A whole myosin filament has a portion of bare zone and and area with cross bridges.
What are the two binding sites in a myosin head?
Actin binding site, nucleotide binding site for ATP and ATPase.
Which component within the Sarcomere allows for muscle stretch?
Titin.
At any stage, do thick or thin filaments shorten?
No, they slide past each other.
Which to areas within a Sarcomere shorten upon contraction?
I band, H zone
The sliding within a Sarcomere is due to….
Cyclical formation and breaking of cross bridges (cross bridge cycle).
Where does the myosin head gain its energy from?
ATP hydrolysis
What is the high energy form of Myosin binding?
ADP and Pi bind to myosin.
High affinity.
What is the low energy form of myosin head binding?
ATP.
Low affinity.
Describe the power stroke stage of a cross bridge cycle.
Myosin head moves, pulling thin filament towards centre of muscle, thick and thin filaments detach and then return to reset for another power stroke.
Myosin head returns to initial position with ATP energy input.
Describe the 5 stages of the cross bridge cycle.
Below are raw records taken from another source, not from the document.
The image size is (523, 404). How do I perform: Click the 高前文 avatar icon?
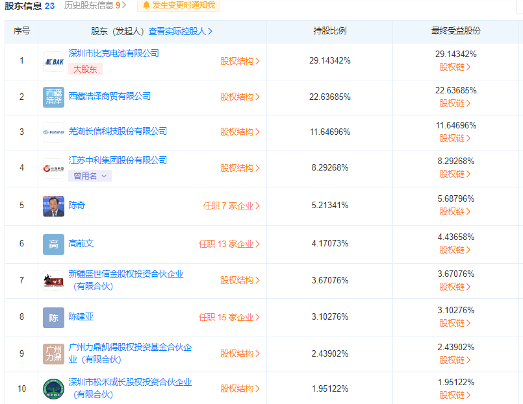[53, 244]
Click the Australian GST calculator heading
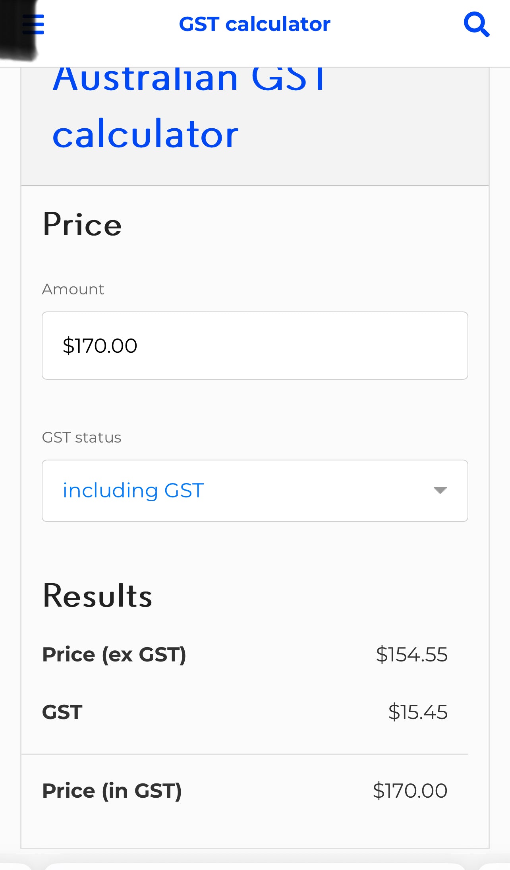This screenshot has height=870, width=510. 189,106
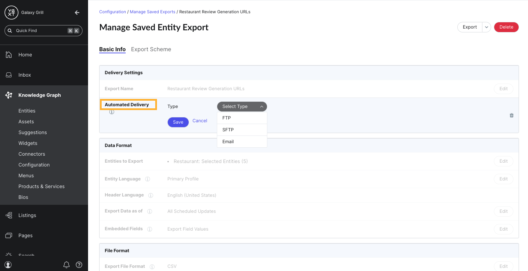Click the help question mark icon
528x271 pixels.
(x=79, y=265)
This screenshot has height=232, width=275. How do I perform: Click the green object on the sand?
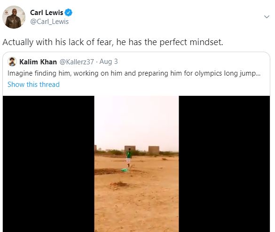125,170
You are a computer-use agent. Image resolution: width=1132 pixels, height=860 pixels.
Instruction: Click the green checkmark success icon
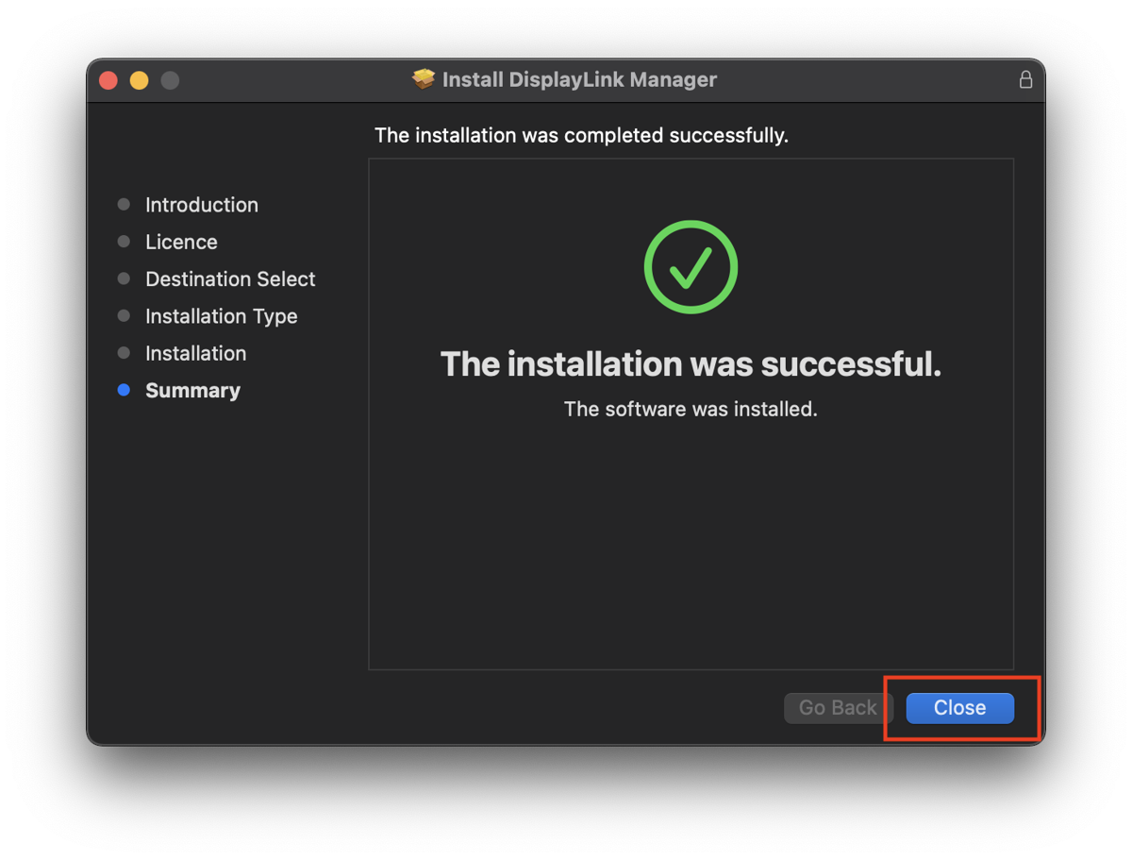point(691,267)
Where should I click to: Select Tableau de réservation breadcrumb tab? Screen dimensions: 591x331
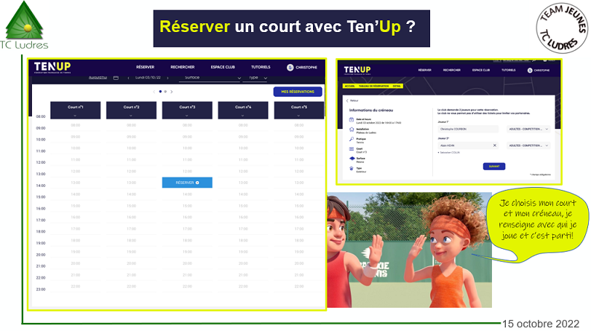(373, 86)
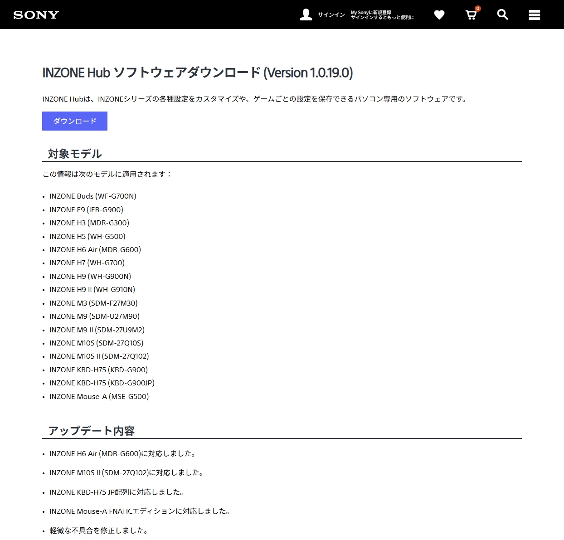Click the My Sonyに新規登録 link text
This screenshot has width=564, height=540.
pyautogui.click(x=371, y=12)
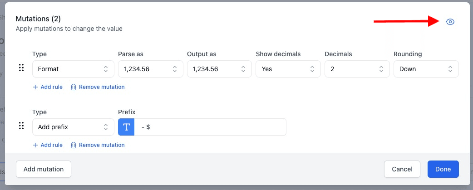Viewport: 473px width, 190px height.
Task: Click the plus icon of the first Add rule
Action: [35, 87]
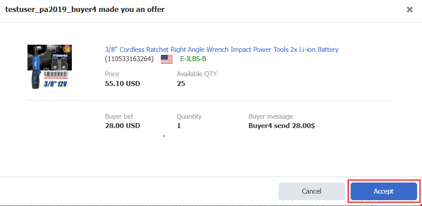Click the United States flag icon
422x206 pixels.
(167, 59)
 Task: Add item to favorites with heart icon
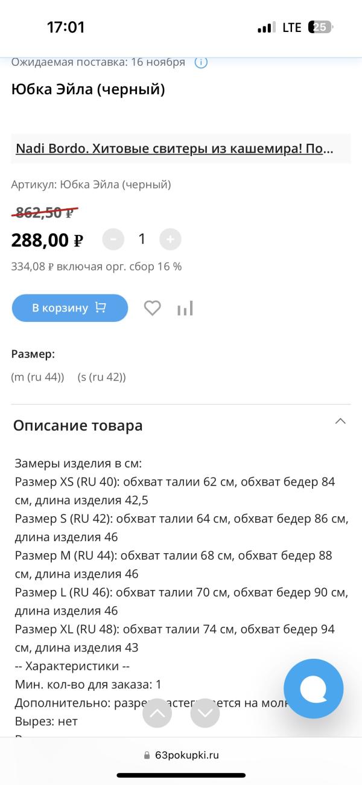click(152, 309)
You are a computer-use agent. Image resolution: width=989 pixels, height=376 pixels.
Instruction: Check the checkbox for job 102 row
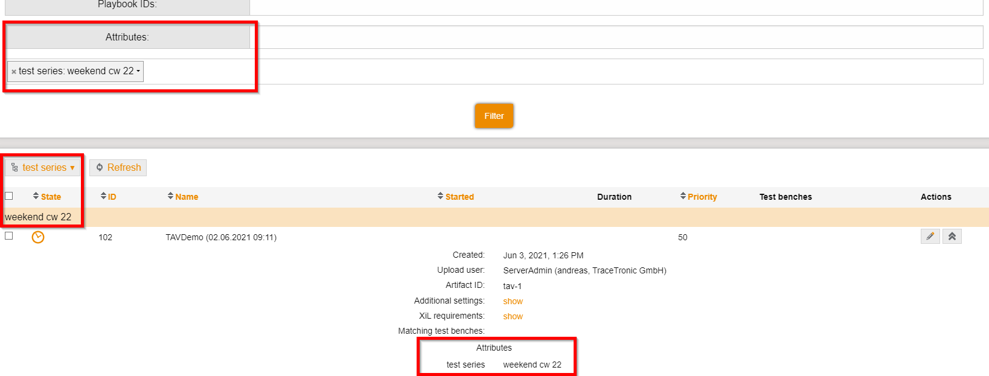tap(9, 236)
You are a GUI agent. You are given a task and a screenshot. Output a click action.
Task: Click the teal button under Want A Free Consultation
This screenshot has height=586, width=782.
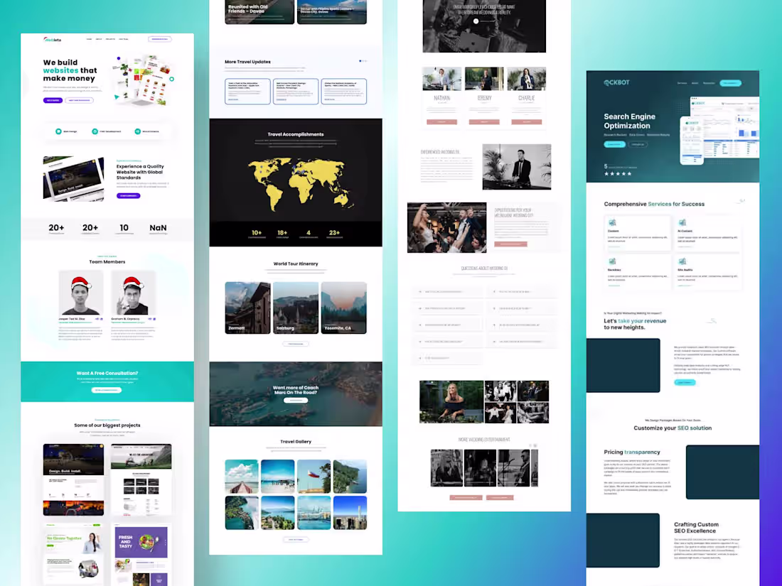click(x=107, y=389)
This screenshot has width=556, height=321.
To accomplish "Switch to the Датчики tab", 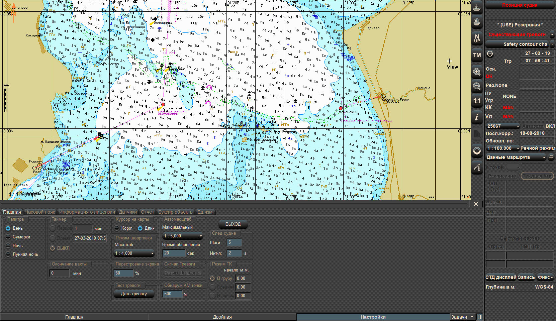I will pyautogui.click(x=128, y=212).
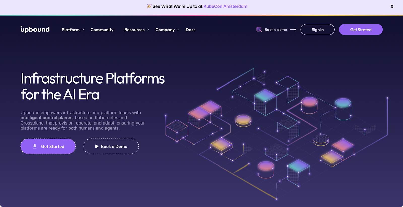Viewport: 403px width, 207px height.
Task: Click the play icon in the Book a Demo button
Action: click(97, 146)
- Binding of myosin to actin, Pi released, ADP remains on myosin head.
- Power stroke, actin pulled towards middle of Sarcomere, ADP released.
- Rigor (myosin in low energy form), new ATP binds to myosin head.
- Unbinding of myosin and actin, ATP remains attached to myosin.
- Cocking of myosin head (high energy form), ATP has been lost, ADP and Pi now bound.
What is the form of cycling that the cross bridge cycles demonstrate?
Asynchronous. Never break complete contact between all thick and thin filaments during contraction phase.
What is excitation-contraction coupling?
Sequence of events describing how an action potential in the sarcolemma causes contraction.
If no Ca is present during contraction what occurs?
Troponin holds tropomyosin over binding sites on actin, blocks myosin binding.
Muscle remains relaxed.
What is the role of Ca in contraction?
Ca binds to troponin, causes movement of troponin, causes movement of tropomyosin, exposes binding sites for myosin on actin, cross bridge forms, muscle contracts.
What is muscular contraction initiated by?
Signal from motor neuron.
What are the components of a motor unit?
Motor neuron and muscle fibres.
What are the steps of excitation-contraction coupling?
- Acetylcholine is released for the axon terminal of motor neuron and binds to receptors in motor end plate. This binding triggers and action potential in the muscle cell.
- Action potential propagates along sarcolemma and runs down T-tubule.
- DHP receptors of T-tubule opens Ca channels in sarcoplasmic reticulum.
- Ca increases in cytosol, binds troponin, shifting tropomyosin, exposing myosin binding sites.
- Cross bridge cycle occurs.
- Ca is actively transported back into lumen of SR following action potential.
- Tropomyosin blocks myosin binding sites (muscle fibre relaxes).
How is Ca transported back to the sarcoplasmic reticulum?
ATPase in SR actively transports Ca from cytosol back into SR.